▶ **AIM OF THE TASK**
Leave out the pictures and print precisely the lines from the line with "Given: Go back to inbox with arrow" to the final line of the entries, both ends included.

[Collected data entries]
◇ ◇ ◇ ◇

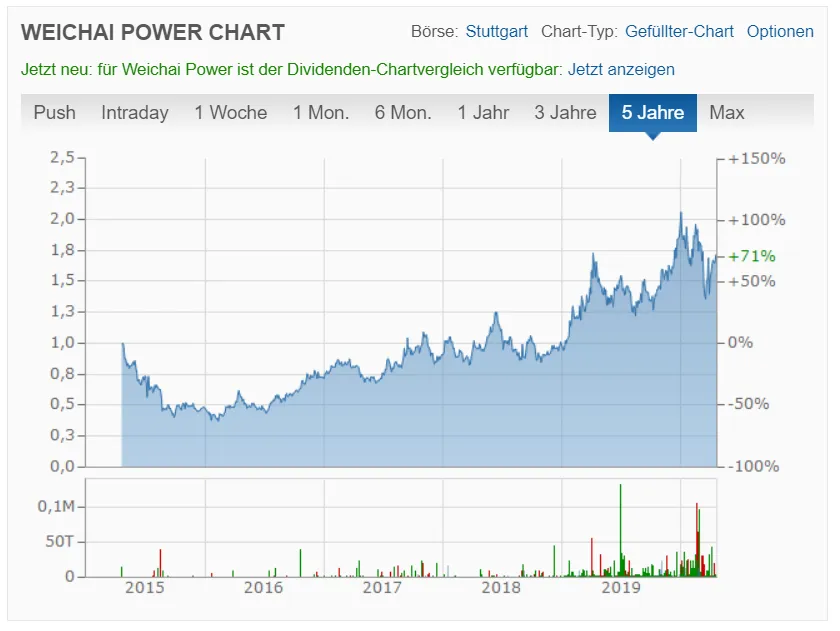The height and width of the screenshot is (631, 840).
Task: Click the 2019 peak on the price chart
Action: point(680,212)
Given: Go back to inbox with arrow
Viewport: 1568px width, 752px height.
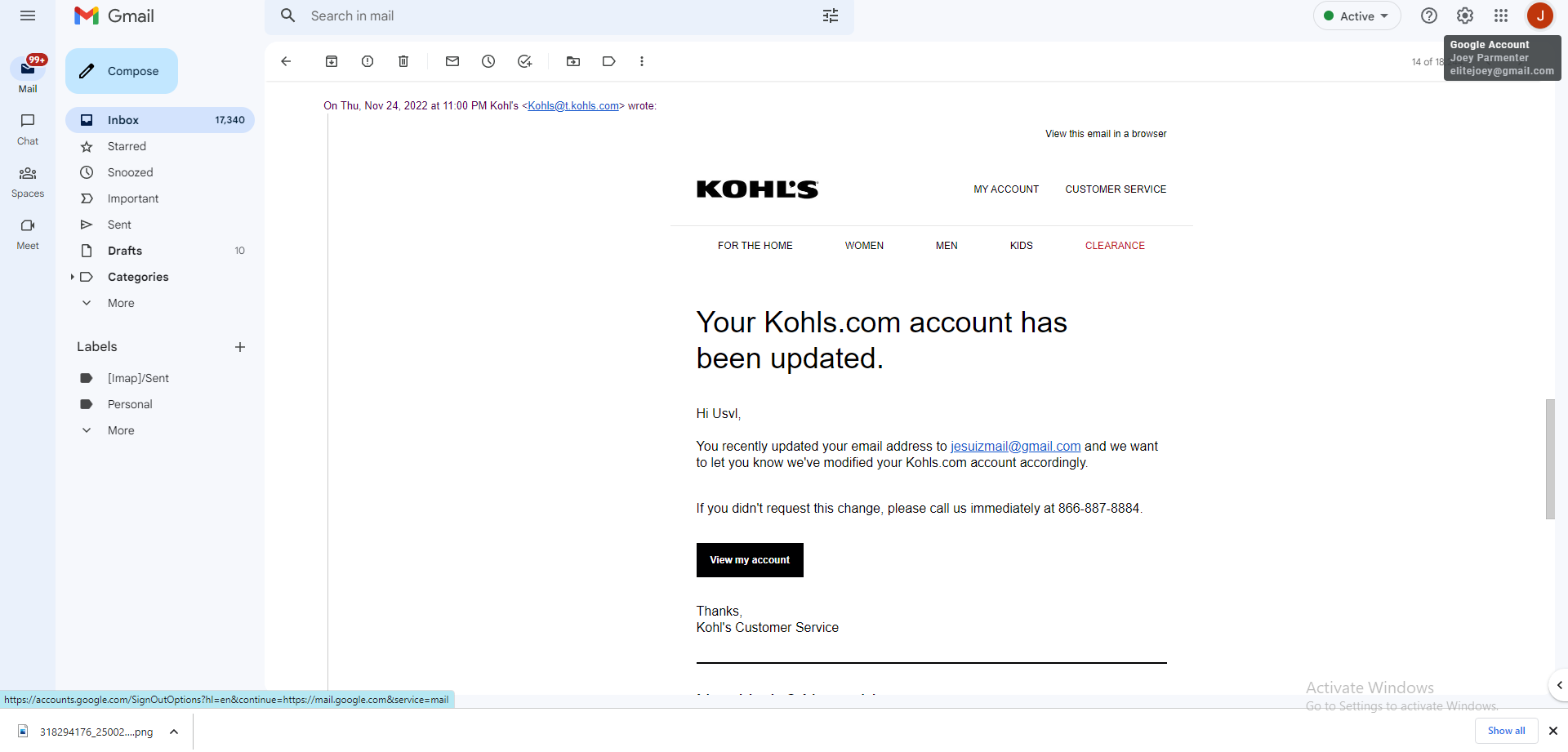Looking at the screenshot, I should pos(286,61).
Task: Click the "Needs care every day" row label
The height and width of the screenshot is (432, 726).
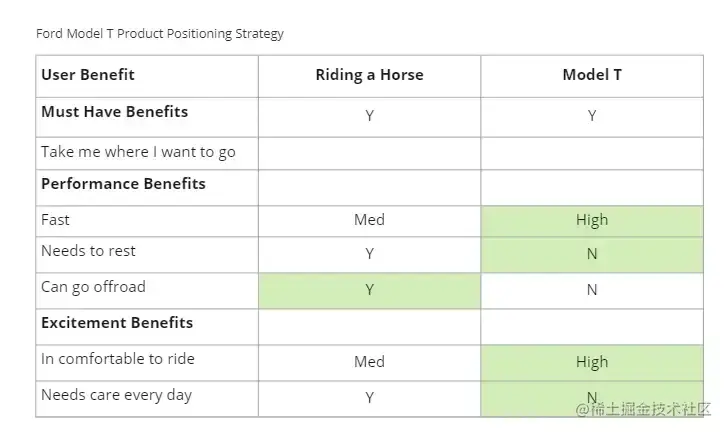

◇ ◇ ◇ ◇

▶ **EXPECTED ANSWER**
Given: Go back to inbox with arrow
Viewport: 1568px width, 752px height.
Looking at the screenshot, I should pos(286,61).
Task: Click the "Needs care every day" row label
The height and width of the screenshot is (432, 726).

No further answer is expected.